## Task prompt
Please print only the top portion of the entries below, ending with the line that contains "Click the page number input field", exactly as written.

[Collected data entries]

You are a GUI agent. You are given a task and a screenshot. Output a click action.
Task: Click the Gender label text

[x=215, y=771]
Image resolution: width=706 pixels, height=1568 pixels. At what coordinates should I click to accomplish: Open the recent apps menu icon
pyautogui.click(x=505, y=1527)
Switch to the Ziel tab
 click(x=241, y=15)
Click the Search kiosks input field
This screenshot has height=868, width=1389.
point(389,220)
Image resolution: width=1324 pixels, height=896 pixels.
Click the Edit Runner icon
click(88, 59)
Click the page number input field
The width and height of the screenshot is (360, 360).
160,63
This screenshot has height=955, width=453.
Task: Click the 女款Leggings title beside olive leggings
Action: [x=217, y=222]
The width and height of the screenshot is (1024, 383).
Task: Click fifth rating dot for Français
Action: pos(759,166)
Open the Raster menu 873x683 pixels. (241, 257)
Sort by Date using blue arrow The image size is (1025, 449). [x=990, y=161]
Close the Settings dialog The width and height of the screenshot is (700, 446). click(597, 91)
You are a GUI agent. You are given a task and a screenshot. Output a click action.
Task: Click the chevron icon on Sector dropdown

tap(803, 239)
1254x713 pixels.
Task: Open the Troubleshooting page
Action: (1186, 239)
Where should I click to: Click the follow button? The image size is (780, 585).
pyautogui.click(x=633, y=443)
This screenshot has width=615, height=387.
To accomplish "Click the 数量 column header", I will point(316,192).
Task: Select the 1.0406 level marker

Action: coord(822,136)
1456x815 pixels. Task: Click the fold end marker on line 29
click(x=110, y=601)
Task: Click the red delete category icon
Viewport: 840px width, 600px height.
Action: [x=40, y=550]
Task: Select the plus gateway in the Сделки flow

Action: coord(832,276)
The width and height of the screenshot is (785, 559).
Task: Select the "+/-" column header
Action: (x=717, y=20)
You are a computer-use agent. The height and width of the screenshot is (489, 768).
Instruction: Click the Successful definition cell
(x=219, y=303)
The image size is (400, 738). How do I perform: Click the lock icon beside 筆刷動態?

## Exercise solution
You are a GUI agent. You are given a task and a screenshot. Output a click action.
Task: Click the Gender label text

[x=215, y=771]
Image resolution: width=706 pixels, height=1568 pixels. At what coordinates should I click to accomplish: Open the recent apps menu icon
pyautogui.click(x=505, y=1527)
Switch to the Ziel tab
 click(x=241, y=15)
Click the Search kiosks input field
This screenshot has height=868, width=1389.
point(389,220)
Image resolution: width=1324 pixels, height=896 pixels.
Click the Edit Runner icon
click(88, 59)
Click the page number input field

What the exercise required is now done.